Two nuns, one Italian and another Spanish, and two priests managed to escape, according to Catholics familiar with the situation.
Sister Maria De Coppi, originally from the Veneto region in Italy, had served as a missionary in Mozambique since 1963, her church said.
Islamic State claimed responsibility for the killing of four Christians, including the Italian nun, during the raid on the area.
The group also claimed that its members burnt a church, several buildings, and two vehicles alongside other properties of a Christian mission in the area. Islamic State said the nun “went too far in spreading Christianity.”
The killings underscored broader concerns about the plight of Christians in the country of more than 33 million people.
While over half of the population of Mozambique claims to be Christians, devoted believers face difficulties, especially in the north of the nation.

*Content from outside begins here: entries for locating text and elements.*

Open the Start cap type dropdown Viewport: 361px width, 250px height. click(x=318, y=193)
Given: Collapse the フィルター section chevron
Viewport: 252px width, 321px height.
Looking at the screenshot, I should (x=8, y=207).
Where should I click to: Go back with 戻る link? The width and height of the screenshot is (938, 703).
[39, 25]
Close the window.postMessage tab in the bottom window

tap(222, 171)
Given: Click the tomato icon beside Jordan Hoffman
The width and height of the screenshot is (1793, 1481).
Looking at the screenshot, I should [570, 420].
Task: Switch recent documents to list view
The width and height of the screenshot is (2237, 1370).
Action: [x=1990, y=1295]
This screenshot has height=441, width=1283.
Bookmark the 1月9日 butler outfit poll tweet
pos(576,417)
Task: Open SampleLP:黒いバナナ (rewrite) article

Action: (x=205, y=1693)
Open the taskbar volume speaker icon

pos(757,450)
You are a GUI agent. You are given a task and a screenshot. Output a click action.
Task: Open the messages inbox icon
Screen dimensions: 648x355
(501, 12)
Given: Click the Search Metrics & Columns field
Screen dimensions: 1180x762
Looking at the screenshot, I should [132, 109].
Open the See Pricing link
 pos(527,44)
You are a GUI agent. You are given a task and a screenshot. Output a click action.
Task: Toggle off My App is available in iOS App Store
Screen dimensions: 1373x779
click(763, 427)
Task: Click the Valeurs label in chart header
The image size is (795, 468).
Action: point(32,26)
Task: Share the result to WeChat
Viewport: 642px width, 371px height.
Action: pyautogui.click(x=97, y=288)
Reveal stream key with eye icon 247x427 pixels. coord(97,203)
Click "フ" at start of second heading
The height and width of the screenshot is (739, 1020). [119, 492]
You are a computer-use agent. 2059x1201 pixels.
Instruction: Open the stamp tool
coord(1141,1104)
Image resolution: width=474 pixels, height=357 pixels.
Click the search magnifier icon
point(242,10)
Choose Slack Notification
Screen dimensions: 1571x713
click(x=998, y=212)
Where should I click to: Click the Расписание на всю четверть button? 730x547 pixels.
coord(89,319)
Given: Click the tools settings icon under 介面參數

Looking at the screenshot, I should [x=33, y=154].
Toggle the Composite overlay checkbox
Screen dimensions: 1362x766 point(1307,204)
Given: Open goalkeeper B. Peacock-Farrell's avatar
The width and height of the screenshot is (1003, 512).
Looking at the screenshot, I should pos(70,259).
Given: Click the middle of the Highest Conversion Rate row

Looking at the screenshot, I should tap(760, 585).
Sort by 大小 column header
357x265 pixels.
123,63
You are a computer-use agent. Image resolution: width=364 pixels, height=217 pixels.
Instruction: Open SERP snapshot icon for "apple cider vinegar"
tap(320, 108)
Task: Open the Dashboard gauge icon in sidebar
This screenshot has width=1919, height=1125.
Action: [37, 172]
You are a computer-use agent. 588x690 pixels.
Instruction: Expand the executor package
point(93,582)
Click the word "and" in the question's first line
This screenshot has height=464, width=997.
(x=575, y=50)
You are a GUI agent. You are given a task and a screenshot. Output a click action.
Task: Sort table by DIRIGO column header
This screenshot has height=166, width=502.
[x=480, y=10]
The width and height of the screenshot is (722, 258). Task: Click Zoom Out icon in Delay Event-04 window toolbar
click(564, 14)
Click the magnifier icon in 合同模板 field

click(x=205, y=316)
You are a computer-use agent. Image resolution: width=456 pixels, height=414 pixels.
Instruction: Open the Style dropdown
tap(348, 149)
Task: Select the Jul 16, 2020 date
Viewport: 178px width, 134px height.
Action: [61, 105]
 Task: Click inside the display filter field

In 2021, Mozambique was for the first time mentioned on the advocacy group Open Doors’ annual World Watch List (WWL) of 50 countries where it claims Christians suffer most for their faith.
“Islamic extremism is on the increase in Mozambique,” noted Open Doors, which ranked Mozambique 41 in the WWL, up for places from last year.
The extremism is “, particularly in the country’s north where so-called Islamic State-affiliated extremists use violence to spread their influence and control. Attacks by Islamic militants have claimed the lives of many believers,” the group added.
It noted that the “brutality of these groups has only increased” as “churches have been burned and tens of thousands of people displaced.”
Christians who manage to escape the violence often lose their livelihoods and possessions, according to Christian rights investigators.
In addition, “Christian women and girls in Mozambique face the possibility of sexual harassment, rape and forced marriage to Islamic militants. Muslim families who suspect a woman has converted to Christianity may attempt to force her to marry a Muslim man so that she can’t get involved in church activities,” Open Doors said.
Abduction is “increasingly used as a tool for violating religious freedom, and abducted Christian women often face forced labor and, or, forced marriage,” the charity added.
It also expressed concern about the “presence of drug cartels in some areas making the lives of Christians very difficult, especially church youth workers.”
The group cited Furaia, which isn’t her real name, as saying she had to watch when Islamic militants seized and killed her husband.
“The attackers rounded us up. I managed to hide in some of the tall grass. They did not see me, but I watched everything that was happening. I saw them tie up my husband. They cut his throat,” she recalled.
“I saw them kill my brother and some other men in the same way,” added Furaia, whose name was changed amid security fears.
It wasn’t just the men of Furaia’s Christian community who were targeted, though. “They finally left, taking with them my sisters and some other women,” Furaia reportedly said.
“I have not heard from any of them since. I do not know if they are alive or dead.”
Furaia now needs to care for her 14 children without her husband but said she was thankful to Christians supporting her with food and other essentials.
“I thank God for the help that arrived,” she said. “My children and I now have something to eat. Without this help, we would have starved.”